■ Parts of the exercise
A: Answer these questions about the forum thread, one line each:
(i) Which state does Christie say she knew was meant once she read about a restricted state?
(ii) Where did mrmoby grow up?
(iii) What slogan does violet recall seeing on signs?
B: Express the listing lines from the line with "Task: Collapse the Terminal tree node" to the line with "Looking at the screenshot, I should click(x=106, y=278)." as a Markdown table with the columns Number and Record line. Omit blank lines.
-- START Passage shown --
LOL, the moment I read that you lived in a restricted state I knew you were talking about Maine. I hear a lot of Mainers complain (and rightly so) about the restrictions. I have also heard of nasty fines hitting folks with ponds... just recently actually. 
-Christie
PS. Nice avatar... go Pats!


----------



## violet (Mar 17, 2006)

I love the Pats so much... pitiful when you get excited about mini camps.

Doesn't Maine have those signs saying "Maine, the way life should be" or something like that. Don't get me wrong, I really do LOVE Maine but I don't know if I could live there.


----------



## mrmoby (Jan 18, 2005)

I love living here........I grew up in MA....but that doesn't mean that things aren't ass backwards here sometime. Are you in MA violet?


----------



## violet (Mar 17, 2006)

Yes, but I don't know why. We have our own dumb rules. Have you heard about the *Great Fluffernutter Debate*? (a regional delicacy)
-- END Passage shown --
-- START Material shown --
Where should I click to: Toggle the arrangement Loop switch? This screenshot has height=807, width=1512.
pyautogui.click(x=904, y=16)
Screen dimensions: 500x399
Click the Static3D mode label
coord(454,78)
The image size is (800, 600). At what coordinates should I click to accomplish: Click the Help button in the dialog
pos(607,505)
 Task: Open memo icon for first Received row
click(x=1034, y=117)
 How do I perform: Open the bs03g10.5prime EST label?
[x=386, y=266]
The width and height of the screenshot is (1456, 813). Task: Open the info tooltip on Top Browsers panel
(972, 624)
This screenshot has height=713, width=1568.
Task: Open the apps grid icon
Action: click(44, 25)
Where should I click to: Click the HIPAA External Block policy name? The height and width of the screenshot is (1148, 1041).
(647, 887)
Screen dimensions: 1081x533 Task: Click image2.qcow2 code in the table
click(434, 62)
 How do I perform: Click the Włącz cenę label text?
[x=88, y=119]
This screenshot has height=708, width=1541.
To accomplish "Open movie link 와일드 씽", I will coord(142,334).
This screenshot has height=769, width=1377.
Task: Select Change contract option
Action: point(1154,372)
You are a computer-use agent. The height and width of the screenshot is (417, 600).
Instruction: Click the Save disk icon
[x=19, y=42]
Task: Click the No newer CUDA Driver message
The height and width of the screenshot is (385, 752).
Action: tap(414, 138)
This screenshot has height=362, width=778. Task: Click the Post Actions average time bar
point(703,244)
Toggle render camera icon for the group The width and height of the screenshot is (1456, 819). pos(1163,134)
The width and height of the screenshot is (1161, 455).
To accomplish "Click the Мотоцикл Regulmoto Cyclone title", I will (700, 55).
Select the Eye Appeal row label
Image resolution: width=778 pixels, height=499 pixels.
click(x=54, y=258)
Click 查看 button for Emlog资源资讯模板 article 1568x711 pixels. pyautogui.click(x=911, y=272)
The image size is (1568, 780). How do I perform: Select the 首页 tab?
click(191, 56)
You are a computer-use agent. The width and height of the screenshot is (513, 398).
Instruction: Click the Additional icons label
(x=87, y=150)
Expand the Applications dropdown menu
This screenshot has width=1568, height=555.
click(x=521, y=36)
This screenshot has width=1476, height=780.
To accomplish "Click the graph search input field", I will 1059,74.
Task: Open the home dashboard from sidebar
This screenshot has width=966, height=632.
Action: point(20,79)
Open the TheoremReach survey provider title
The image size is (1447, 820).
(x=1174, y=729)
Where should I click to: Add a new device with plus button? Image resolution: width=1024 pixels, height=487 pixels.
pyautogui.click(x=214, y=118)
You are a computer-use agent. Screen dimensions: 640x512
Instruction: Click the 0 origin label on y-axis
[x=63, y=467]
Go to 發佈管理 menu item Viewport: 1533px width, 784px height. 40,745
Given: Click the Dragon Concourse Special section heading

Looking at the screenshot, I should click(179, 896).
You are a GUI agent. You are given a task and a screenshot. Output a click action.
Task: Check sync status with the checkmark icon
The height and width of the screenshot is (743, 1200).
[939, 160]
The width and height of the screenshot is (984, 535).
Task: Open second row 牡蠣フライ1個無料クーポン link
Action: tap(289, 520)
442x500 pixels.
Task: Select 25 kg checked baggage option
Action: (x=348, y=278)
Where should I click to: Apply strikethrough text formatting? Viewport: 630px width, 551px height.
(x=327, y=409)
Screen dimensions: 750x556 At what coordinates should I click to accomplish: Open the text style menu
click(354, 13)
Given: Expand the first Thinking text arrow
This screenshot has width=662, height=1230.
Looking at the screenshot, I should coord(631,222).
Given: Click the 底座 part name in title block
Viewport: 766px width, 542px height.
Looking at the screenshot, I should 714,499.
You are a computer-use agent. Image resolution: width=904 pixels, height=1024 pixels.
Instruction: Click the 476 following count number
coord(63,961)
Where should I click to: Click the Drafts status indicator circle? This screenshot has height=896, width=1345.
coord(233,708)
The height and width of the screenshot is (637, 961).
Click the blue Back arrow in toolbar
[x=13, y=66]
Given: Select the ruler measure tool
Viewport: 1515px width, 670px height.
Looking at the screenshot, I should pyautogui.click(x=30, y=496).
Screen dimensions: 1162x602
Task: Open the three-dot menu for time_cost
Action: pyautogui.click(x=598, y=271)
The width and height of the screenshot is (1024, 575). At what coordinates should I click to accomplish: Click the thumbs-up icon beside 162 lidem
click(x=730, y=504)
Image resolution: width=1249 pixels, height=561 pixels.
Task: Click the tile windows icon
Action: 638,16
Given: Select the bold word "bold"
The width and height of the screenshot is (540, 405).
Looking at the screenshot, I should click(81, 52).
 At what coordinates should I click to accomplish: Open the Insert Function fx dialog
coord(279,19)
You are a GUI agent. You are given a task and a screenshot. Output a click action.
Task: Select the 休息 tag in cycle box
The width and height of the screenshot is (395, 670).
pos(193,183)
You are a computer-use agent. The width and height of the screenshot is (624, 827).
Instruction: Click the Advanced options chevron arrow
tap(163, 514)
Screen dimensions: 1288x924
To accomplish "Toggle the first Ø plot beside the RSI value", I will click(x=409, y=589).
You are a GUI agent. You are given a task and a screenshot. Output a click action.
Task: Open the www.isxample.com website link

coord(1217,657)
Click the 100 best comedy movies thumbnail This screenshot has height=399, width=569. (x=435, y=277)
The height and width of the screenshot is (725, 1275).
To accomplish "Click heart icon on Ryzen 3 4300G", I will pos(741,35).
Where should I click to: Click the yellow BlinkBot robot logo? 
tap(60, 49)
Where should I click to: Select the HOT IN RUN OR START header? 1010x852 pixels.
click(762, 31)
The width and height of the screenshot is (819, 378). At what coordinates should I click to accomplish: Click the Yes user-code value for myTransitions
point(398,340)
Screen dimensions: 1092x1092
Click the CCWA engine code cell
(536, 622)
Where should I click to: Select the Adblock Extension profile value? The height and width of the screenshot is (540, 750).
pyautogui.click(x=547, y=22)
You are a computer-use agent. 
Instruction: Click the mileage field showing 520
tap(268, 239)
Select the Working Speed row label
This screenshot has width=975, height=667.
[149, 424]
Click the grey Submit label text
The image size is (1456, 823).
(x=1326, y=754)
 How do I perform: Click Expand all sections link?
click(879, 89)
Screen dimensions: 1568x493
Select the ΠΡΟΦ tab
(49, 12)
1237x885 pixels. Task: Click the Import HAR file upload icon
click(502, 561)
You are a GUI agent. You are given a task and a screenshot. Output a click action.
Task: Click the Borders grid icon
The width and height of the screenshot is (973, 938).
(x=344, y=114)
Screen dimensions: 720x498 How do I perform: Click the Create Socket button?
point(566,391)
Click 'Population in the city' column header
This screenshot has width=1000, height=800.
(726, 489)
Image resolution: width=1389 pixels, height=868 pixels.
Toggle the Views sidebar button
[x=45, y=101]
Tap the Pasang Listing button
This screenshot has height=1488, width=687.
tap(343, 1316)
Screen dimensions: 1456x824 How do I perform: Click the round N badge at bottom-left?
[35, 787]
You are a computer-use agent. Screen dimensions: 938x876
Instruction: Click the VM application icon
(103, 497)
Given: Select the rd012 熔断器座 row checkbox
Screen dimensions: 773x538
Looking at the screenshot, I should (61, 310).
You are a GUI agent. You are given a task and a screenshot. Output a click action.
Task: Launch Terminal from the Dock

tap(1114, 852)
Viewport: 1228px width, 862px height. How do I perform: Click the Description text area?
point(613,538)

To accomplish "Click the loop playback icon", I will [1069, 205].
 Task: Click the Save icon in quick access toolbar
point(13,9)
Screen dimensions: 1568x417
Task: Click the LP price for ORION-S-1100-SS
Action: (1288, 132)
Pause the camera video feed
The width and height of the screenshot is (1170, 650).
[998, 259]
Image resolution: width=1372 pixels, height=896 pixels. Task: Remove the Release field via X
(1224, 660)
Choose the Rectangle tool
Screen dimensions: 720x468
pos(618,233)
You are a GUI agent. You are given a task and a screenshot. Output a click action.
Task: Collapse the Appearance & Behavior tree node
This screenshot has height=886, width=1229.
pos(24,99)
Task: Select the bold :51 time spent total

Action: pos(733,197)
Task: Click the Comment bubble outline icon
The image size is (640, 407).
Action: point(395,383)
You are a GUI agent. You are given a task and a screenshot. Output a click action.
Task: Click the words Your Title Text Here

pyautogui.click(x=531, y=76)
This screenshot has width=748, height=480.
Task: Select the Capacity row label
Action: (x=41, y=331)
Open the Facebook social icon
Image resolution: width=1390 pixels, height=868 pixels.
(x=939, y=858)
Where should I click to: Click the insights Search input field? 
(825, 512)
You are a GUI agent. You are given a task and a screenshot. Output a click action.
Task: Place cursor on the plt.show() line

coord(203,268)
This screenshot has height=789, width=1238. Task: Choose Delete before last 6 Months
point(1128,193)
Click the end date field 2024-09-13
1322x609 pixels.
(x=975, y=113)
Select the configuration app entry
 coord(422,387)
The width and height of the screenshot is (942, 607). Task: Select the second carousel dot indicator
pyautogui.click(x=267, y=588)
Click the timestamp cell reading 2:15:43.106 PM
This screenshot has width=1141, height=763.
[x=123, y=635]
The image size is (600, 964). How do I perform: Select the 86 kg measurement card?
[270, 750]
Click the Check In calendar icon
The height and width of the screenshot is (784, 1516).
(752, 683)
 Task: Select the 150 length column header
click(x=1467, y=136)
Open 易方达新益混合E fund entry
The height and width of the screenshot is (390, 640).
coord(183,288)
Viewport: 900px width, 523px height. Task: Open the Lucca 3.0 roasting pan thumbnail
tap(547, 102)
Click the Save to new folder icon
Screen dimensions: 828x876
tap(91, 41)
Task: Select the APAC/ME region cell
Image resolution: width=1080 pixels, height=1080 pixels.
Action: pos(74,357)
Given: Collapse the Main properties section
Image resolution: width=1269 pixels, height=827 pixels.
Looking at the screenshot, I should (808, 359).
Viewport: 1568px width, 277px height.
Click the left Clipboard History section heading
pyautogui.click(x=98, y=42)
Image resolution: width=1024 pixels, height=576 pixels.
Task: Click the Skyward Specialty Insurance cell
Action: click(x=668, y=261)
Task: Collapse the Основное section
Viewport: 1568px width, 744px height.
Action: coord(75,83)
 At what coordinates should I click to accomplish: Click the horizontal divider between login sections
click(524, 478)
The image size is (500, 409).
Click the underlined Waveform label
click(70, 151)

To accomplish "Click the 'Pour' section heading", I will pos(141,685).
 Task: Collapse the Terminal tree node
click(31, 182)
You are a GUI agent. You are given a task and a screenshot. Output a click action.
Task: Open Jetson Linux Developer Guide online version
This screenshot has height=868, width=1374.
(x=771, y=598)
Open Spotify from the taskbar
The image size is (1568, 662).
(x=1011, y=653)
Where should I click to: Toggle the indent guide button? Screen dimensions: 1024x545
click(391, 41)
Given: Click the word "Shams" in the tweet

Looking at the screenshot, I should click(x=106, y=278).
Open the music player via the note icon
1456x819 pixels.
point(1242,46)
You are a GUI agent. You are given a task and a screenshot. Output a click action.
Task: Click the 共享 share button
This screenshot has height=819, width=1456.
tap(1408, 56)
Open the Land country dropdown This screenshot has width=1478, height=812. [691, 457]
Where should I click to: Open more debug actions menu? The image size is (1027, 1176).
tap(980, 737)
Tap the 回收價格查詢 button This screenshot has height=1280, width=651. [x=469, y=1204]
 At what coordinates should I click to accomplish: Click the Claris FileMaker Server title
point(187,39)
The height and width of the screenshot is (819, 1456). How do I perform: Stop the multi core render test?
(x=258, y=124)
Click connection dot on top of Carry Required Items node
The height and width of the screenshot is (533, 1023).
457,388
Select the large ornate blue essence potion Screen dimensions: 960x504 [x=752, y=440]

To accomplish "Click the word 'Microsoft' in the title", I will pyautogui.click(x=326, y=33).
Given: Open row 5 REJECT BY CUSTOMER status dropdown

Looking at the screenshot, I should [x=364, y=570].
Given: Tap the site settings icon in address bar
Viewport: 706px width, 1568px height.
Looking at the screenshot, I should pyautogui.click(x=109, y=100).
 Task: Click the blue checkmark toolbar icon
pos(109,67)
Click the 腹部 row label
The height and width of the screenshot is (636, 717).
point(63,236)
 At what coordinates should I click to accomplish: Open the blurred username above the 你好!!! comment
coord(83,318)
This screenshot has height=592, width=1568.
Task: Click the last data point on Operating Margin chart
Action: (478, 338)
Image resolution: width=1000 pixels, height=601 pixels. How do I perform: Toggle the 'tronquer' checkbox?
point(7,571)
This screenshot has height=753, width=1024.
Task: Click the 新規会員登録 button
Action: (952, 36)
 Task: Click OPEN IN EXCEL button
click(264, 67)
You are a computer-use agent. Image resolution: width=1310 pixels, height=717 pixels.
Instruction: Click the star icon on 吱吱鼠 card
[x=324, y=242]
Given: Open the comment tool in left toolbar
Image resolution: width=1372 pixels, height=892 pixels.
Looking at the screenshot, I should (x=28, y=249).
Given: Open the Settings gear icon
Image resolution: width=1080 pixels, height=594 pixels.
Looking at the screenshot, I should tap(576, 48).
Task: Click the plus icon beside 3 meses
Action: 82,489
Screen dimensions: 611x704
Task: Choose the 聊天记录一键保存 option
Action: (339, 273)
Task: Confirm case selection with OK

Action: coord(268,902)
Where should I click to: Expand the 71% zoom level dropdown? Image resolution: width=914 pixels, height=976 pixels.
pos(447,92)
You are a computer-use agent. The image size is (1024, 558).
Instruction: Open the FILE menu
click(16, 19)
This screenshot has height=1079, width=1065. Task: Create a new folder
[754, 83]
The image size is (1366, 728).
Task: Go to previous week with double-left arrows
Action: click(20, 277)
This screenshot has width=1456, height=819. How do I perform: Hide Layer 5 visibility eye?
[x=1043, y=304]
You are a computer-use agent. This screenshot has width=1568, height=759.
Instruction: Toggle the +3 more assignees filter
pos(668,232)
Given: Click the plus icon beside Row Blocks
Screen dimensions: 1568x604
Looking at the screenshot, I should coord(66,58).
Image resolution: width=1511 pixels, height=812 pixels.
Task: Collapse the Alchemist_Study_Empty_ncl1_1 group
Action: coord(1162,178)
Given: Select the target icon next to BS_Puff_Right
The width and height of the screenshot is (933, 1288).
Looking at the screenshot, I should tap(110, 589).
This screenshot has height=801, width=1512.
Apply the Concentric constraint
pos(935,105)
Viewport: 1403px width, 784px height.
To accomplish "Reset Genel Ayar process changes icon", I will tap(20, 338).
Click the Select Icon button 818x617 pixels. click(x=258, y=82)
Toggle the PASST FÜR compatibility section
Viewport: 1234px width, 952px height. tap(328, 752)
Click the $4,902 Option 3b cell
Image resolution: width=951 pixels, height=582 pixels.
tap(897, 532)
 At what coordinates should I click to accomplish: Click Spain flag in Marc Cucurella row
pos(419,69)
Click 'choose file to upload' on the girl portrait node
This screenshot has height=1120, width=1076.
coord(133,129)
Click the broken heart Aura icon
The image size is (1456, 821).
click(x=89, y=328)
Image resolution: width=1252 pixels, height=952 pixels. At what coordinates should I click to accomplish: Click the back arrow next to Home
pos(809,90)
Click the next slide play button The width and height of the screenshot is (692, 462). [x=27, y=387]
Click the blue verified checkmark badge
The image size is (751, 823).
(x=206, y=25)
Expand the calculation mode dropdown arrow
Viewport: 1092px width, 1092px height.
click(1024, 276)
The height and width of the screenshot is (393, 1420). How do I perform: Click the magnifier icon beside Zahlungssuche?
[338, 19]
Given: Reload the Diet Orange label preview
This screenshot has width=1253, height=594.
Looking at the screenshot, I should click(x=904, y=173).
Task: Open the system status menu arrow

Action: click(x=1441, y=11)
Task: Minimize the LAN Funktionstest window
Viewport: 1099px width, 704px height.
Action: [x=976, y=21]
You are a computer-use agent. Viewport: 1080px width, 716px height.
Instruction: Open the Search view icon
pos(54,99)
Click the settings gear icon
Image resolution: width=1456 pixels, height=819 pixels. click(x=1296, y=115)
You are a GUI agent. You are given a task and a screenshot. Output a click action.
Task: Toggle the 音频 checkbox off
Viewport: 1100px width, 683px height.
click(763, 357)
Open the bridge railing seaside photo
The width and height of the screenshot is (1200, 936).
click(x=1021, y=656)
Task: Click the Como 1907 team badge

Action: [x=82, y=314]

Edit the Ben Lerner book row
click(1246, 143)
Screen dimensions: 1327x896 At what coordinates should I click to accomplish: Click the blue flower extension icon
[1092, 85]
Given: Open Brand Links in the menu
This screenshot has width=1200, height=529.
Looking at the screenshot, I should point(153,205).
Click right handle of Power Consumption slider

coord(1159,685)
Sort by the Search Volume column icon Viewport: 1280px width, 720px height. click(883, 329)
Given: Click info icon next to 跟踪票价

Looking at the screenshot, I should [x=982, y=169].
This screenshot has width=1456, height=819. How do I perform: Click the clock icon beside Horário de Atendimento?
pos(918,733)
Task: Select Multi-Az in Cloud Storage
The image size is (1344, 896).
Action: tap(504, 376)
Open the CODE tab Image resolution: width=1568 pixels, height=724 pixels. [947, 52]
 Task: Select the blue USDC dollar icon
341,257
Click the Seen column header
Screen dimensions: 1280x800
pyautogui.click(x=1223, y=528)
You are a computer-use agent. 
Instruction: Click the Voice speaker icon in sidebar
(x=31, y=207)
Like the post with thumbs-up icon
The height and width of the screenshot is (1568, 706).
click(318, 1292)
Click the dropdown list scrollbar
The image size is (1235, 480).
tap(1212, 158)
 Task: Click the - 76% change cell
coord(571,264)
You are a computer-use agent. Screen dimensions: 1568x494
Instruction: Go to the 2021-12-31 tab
-- END Material shown --
■ Results in order
A:
(i) Maine
(ii) MA
(iii) "Maine, the way life should be"

B:
| Number | Record line |
|---|---|
| 1 |  Task: Collapse the Terminal tree node |
| 2 | click(31, 182) |
| 3 | You are a GUI agent. You are given a task and a screenshot. Output a click action. |
| 4 | Task: Open Jetson Linux Developer Guide online version |
| 5 | This screenshot has height=868, width=1374. |
| 6 | (x=771, y=598) |
| 7 | Open Spotify from the taskbar |
| 8 | The image size is (1568, 662). |
| 9 | (x=1011, y=653) |
| 10 | Where should I click to: Toggle the indent guide button? Screen dimensions: 1024x545 |
| 11 | click(391, 41) |
| 12 | Given: Click the word "Shams" in the tweet |
| 13 | Looking at the screenshot, I should click(x=106, y=278). |